## Exercise goal
Produce the records below again, word for word, but stop after the line that contains "http://www.derbent.mesi.ru (910, 465)".

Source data
----
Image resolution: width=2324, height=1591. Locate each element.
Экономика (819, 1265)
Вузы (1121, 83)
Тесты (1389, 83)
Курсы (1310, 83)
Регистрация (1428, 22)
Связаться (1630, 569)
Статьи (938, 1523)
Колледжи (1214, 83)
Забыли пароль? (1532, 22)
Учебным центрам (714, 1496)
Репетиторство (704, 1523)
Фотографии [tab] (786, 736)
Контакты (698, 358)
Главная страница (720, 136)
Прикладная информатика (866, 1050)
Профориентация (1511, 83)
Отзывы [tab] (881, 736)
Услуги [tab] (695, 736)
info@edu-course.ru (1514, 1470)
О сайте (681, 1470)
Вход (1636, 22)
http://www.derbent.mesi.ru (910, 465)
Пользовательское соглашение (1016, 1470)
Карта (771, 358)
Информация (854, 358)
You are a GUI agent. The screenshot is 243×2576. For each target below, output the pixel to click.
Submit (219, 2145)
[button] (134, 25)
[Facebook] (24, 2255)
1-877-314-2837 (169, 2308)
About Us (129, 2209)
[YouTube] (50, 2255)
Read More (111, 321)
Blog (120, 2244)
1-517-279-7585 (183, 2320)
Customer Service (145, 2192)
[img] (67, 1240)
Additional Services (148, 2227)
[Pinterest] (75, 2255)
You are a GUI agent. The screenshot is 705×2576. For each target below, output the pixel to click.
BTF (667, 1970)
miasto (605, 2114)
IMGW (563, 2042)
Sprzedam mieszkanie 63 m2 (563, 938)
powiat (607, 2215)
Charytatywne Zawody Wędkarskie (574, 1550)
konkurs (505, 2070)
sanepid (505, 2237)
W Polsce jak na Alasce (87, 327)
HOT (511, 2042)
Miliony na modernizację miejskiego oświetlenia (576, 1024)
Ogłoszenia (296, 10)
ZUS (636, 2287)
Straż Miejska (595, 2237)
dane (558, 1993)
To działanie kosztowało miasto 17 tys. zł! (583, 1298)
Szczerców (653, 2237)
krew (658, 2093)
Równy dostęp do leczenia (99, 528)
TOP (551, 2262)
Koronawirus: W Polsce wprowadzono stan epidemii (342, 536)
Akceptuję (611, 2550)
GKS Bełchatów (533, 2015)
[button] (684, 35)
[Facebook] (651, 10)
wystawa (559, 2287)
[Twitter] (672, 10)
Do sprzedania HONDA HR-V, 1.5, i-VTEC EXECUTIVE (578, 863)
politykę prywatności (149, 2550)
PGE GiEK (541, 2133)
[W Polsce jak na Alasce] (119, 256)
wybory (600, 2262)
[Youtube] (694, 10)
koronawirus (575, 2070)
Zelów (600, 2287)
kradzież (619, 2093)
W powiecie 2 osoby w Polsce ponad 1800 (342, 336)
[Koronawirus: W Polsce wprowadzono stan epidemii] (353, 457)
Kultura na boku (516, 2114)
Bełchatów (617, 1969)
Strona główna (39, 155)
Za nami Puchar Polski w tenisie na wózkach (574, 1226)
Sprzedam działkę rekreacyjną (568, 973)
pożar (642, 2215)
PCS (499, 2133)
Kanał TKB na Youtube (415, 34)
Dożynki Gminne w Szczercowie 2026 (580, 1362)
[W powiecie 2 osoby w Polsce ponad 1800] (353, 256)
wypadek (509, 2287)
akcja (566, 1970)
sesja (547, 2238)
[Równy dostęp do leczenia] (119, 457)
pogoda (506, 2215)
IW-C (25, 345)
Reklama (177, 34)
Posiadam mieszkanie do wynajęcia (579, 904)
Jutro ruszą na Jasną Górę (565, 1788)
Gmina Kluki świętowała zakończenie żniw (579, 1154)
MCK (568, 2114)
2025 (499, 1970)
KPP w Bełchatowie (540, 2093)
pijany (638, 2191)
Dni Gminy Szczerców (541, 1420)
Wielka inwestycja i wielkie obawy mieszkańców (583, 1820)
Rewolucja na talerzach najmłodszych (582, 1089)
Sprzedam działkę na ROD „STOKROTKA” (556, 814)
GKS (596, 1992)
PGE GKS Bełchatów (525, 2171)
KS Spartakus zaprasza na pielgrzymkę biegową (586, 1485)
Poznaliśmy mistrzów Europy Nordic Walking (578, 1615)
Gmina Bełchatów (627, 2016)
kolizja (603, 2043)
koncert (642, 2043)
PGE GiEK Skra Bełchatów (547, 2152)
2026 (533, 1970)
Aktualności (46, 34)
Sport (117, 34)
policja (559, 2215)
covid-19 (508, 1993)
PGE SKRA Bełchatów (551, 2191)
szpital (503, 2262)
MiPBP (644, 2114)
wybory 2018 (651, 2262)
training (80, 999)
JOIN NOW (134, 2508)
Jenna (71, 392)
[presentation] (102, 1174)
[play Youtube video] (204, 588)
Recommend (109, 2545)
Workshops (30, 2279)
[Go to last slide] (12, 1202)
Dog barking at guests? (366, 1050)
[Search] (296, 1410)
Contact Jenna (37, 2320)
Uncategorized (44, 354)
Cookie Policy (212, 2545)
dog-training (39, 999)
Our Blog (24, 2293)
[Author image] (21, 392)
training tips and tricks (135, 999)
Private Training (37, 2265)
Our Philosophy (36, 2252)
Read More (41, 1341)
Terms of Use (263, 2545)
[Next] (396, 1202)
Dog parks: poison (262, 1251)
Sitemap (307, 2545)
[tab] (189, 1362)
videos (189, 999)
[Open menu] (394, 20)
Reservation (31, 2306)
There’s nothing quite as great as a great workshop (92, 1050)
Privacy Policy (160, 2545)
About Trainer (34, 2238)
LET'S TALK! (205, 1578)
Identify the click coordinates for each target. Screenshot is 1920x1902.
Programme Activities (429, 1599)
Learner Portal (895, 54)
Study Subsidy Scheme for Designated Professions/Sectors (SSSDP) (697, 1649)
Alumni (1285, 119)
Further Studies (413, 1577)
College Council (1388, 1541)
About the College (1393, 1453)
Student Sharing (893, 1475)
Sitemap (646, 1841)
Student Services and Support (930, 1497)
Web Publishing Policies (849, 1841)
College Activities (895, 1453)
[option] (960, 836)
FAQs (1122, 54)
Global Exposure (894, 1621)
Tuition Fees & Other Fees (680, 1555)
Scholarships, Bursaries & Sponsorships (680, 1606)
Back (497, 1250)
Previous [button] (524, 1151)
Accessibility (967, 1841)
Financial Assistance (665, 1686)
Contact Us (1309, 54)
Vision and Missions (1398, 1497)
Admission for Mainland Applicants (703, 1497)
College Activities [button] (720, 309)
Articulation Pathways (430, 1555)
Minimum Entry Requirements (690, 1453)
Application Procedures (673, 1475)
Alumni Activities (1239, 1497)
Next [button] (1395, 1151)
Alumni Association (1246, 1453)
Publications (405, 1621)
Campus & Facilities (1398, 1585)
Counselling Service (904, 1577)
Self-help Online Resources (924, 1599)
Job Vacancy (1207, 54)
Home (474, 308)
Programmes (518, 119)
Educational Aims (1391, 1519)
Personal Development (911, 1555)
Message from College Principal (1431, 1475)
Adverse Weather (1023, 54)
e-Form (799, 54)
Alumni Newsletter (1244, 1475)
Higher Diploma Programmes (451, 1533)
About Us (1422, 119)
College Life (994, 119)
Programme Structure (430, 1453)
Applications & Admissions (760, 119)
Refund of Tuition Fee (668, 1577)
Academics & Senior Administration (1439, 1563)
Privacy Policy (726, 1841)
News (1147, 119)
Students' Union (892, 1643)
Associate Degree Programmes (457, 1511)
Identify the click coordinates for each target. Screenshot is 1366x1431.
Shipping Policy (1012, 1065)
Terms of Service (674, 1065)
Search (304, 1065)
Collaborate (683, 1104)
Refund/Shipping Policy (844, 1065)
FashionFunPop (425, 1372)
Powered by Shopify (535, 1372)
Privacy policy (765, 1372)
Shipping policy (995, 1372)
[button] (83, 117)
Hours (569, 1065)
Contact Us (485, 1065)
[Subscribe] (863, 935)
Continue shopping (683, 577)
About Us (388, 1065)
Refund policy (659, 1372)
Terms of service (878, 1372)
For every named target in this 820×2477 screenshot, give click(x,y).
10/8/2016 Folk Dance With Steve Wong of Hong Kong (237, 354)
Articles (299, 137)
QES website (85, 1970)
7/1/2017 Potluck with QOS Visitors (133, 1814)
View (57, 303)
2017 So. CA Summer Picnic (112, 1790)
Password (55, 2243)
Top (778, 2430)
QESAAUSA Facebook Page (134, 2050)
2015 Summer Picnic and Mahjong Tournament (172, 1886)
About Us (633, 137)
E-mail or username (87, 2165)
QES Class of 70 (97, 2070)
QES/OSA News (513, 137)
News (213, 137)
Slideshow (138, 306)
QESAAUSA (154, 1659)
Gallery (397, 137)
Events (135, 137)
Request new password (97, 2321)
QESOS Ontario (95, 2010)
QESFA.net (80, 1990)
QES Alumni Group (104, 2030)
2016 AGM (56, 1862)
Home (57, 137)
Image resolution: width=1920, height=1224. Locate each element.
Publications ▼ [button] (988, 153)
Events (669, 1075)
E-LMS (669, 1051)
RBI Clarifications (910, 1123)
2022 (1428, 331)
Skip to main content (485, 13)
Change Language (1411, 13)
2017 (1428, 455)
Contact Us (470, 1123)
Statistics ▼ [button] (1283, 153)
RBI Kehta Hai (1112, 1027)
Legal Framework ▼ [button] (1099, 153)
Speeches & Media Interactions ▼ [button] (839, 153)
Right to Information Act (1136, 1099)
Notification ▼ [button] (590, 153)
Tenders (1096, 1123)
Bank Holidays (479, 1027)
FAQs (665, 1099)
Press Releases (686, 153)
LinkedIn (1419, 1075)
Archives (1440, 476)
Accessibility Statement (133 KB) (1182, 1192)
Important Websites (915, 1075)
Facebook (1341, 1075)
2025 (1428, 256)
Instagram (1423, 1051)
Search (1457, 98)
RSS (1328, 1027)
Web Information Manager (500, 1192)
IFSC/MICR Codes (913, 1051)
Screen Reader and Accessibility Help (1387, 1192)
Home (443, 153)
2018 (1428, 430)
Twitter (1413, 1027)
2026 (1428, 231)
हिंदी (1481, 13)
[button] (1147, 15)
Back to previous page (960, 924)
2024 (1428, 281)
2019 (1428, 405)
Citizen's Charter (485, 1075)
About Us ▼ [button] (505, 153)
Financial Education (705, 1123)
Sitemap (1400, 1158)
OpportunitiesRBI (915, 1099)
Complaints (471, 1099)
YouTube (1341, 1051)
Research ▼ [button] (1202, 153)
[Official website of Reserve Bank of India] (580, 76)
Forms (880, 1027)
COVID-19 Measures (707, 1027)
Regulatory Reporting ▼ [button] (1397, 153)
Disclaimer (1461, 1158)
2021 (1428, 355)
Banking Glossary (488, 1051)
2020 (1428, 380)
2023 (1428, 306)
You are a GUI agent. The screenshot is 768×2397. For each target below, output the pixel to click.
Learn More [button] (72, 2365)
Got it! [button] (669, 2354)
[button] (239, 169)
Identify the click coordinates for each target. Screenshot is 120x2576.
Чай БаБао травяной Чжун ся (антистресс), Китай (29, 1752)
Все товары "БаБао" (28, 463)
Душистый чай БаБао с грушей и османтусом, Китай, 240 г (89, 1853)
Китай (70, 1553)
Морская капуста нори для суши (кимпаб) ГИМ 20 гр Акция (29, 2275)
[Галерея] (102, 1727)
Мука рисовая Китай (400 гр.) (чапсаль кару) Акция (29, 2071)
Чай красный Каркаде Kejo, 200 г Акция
----
## Answer
Image resolution: width=2324, height=1591. Locate each element.
Экономика (819, 1265)
Вузы (1121, 83)
Тесты (1389, 83)
Курсы (1310, 83)
Регистрация (1428, 22)
Связаться (1630, 569)
Статьи (938, 1523)
Колледжи (1214, 83)
Забыли пароль? (1532, 22)
Учебным центрам (714, 1496)
Репетиторство (704, 1523)
Фотографии [tab] (786, 736)
Контакты (698, 358)
Главная страница (720, 136)
Прикладная информатика (866, 1050)
Профориентация (1511, 83)
Отзывы [tab] (881, 736)
Услуги [tab] (695, 736)
info@edu-course.ru (1514, 1470)
О сайте (681, 1470)
Вход (1636, 22)
http://www.derbent.mesi.ru (910, 465)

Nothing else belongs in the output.